* **Text under study**
-- Opening Marker --
I had no clue what my body was capable of and no one, from what I could tell, seemed to think it was capable of more. I just assumed that the genes that had my athletic father, uncle, cousins and grandparents on both sides playing college and pro basketball, running track and playing baseball had skipped me. 

Actually...I take that back. I think there can be a draw back in focusing on what a body is capable of. First off, a person has to believe you when you tell them what they "could" do. After the pre-teens, self-perception is pretty much set and everybody involved ends up fighting a losing battle. Even now, let's say my body "could" run a five minute mile. Even if I believe you, so what? Do I need that skill in my daily life? If I don't have a desire and there's no use, why should I even try to reach my full potential?

I don't care what I'm capable of if I don't need or appreciate those capabilities. 

What Brazilian jiu jitsu HAS taught me to care about though, is what I'm NOT capable of. It's a small twist on perspective, but it's made a huge difference for me. I know that I'm not capable of squatting with my feet flat on the floor. I've learned to notice times in my life when I couldn't go about my daily business without an increase in heart rate. I've learned that I couldn't handle my own body weight aside from basic walking and jogging and stair climbing. That last one...really disturbed me. Even if a person never becomes an elite athlete, I believe they should be able to handle diverse spectra of movement of their own physical being. I would have known none of these things had I not started practicing. 

Learning the not and conquering the not, has made me aware of the could and want the could. 

I believe we are a special and uncommon student. I believe that we have a chasm to cross that most other people in gyms don't. I can't name one other person at my gym that isn't an athlete or former athlete or at least a former tomboy. Breaking the negative association with or dismissal of physical movement is a task unto itself, and one I think BJJ is especially well equipped to complete.




Tuesday, June 21, 2011

My doctor knows what the full guard is!

So I was sitting at the chiropractor's office today. I'm getting an MRI on my foot instead of das boot. Hopefully it'll be smoother sailing than clomping around in a chunk of plastic.
-- Closing Marker --
* **Provided information**
-- Opening Marker --
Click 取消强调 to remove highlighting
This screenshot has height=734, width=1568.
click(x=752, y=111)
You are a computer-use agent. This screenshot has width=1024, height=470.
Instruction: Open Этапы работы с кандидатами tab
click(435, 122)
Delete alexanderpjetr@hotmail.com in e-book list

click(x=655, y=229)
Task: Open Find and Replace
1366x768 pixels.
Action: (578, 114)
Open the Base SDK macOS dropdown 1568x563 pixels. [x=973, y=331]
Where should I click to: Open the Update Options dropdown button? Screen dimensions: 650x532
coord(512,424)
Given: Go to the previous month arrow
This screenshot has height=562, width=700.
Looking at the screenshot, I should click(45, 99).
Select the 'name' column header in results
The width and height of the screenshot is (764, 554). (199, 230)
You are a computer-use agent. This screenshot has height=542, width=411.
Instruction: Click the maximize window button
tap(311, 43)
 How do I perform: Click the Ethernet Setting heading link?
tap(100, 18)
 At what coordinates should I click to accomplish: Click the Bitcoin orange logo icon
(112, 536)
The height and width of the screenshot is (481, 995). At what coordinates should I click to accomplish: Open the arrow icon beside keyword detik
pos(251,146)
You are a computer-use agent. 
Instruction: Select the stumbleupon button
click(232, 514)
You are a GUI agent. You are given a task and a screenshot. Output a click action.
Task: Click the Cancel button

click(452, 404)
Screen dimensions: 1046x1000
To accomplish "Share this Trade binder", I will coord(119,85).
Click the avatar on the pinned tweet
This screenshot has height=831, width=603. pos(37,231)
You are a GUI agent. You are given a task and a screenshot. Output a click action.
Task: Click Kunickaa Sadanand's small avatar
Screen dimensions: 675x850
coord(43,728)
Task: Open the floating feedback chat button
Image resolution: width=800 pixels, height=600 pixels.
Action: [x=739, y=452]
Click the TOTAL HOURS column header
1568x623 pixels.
-- Closing Marker --
* **Work instructions**
• 1. Return everything in the jiu jitsu blog post from "So I was sitting" down to "chunk of plastic.", copied word for word.
• 2. Resume the jiu jitsu blog post, picking up right after its last sentence.

* **Numbered answers**
• 1.
So I was sitting at the chiropractor's office today. I'm getting an MRI on my foot instead of das boot. Hopefully it'll be smoother sailing than clomping around in a chunk of plastic.

• 2.
The visit was great though. This is the second...no...THIRD doctor I've seen about this, so I wasn't expecting too much. I explained how I'd hurt myself and he replied "Yeah...we're going to have to take you off running, but I don't want you to have to stop training completely. If you do spar, work in full guard and escapes only. Nothing from the top." Say what? Did he just give me a BJJ specific prescription? I knew going to a chiro that specialized in sports medicine meant that there would be a deeper understanding of the injury, but it turns out this guy works on a couple of big name MMA fighters when they want to treat their injuries with as much secrecy as possible. This was the exact OPPOSITE of the kiais. I guess that's the benefit of training in an area where MMA is so big.

We talked more about treatment and diagnosis options and something he said totally caught me off guard "I want to interrupt your training as little as possible. I don't like to keep athletes from their activities." Athletes? Me? An athlete? No way.

Afterward, we discussed my chronically crackly knees, which thankfully, are only due to genetically tight quads. Apparently the tight muscle offsets alignment, causing pain. The grinding comes from decreased cartilage (which I knew) and apparently, grappling helps rebuild it. 

Monday, June 20, 2011

Creepiest prank EVER...

But first, I need to confess my massive jiu jitsu crushes on Saulo Ribeiro and Roy Dean. My ears perk whenever anyone even mentions their names. I sleep with a copy of Jiu Jitsu University in bed. I'm dead serious.

And now...the prank...



Tonight was cool. We worked a flowing drill (I know there's a technical term for them) that went from a standing guard pass to side control to mount to bridge mount escape, then your partner starts. I don't know why, but I love continuous flow drills.

There's a new guy in class...white belt...looks to be early 20s. He's gonna be goooood. Watching him learn is so cool. he catches everything quickly, has a really good attitude and is humble. I love cool, good people.